The strike began on April 15 to demand a salary increase of 155 percent and improved working conditions. Workers said that their present conditions were appalling, while their salaries and allowances were far below those of others in the medical aid sector.

Zambian airport workers end strike

Following a personal intervention by deputy general secretary of the Zambia Congress Trade Union (ZCTU), Alfred Mudenda, the airport workers at the National Airports Corporation (NAC) have returned to work without winning any of their demands. Mudenda travelled from Kitwe to meet the strike leaders and persuaded them that negotiations would be more successful if they ended the strike.

The Labour and Social Services Minister, Lieutenant Colonel Patrick Kafumukache, praised both Mudenda and the NAC staff for calling off the strike.

Airways and Allied Workers Union of Zambia (AAWUZ) President Happy Phiri told the Times of Zambia (Ndola) that operations at NAC were back to normal and that the union would continue with the talks.

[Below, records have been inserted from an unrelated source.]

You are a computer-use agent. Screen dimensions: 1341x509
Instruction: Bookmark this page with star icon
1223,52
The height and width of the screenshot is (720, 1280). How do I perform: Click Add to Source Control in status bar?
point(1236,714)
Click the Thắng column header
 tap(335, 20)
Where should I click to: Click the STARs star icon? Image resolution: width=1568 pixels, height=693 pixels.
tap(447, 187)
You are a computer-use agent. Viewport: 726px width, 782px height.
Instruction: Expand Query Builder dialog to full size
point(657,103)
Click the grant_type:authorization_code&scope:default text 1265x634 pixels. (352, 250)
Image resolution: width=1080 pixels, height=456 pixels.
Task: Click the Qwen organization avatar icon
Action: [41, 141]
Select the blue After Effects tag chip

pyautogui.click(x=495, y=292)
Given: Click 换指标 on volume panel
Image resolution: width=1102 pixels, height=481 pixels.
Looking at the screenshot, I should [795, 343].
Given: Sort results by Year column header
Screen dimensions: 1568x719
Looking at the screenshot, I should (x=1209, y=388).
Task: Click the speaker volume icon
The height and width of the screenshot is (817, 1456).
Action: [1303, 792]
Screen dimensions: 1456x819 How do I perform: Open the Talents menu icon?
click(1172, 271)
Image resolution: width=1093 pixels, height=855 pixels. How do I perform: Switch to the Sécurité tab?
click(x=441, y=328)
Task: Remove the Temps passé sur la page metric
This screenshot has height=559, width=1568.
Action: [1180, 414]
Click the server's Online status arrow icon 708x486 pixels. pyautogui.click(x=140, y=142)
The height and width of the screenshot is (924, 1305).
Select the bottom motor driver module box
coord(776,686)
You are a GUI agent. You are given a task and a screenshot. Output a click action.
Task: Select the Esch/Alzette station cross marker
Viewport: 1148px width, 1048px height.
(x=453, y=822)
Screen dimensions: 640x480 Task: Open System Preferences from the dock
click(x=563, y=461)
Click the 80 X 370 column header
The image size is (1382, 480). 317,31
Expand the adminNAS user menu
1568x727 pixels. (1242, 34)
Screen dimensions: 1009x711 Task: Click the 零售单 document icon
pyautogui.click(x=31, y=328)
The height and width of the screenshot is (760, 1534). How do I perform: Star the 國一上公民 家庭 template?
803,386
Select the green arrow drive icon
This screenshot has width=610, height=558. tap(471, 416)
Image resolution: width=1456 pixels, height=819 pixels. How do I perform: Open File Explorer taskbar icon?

The workers had gone on strike to press for a pay rise of K900,000 for all employees, and the removal of the top management.

Strike of Namibian cold storage workers

Thirty-eight cold storage workers at Walvis Bay Harbour, Namibia, have been on strike since May 10 over a deadlock in salary and benefit negotiations. They are demanding increases of 13, 12 and 11 percent in different grades, an increase in housing allowances, better medical aid and a bonus for working in cold conditions.

The strike has blocked the movement of all frozen products in and out of Commercial Cold Storage. According to the Namibian (Windhoek), pickets have been sleeping outside the cold storage on the harbour quay to prevent any scab operation from breaking the strike.

The strikers told the paper they were fighting for human rights. “We are sleeping here to secure our work and will stay for as long as it takes to reach a solution.”

Workers employed by other companies at the port have pledged to join the action and bring the port to a standstill if the issue is not resolved soon. Fishing vessels are waiting outside the harbour for the dispute to be resolved, resulting in substantial losses in harbour fees for NamPort.

Negotiations between the company and the Namibia Transport and Allied Workers Union have been going on since last October.

Zambian academics take strike action

Lecturers and researchers at the University of Zambia (UNZA) have been on strike since May 14 in support of their demand for an audit on the institution’s financial records.

Acting president of the Lecturers and Researchers Union Thomas Mabwe told the Times of Zambia that the union strongly believed there was gross financial mismanagement at the university. They want lecturers to benefit from some of the finance generated by the university outside the government grant.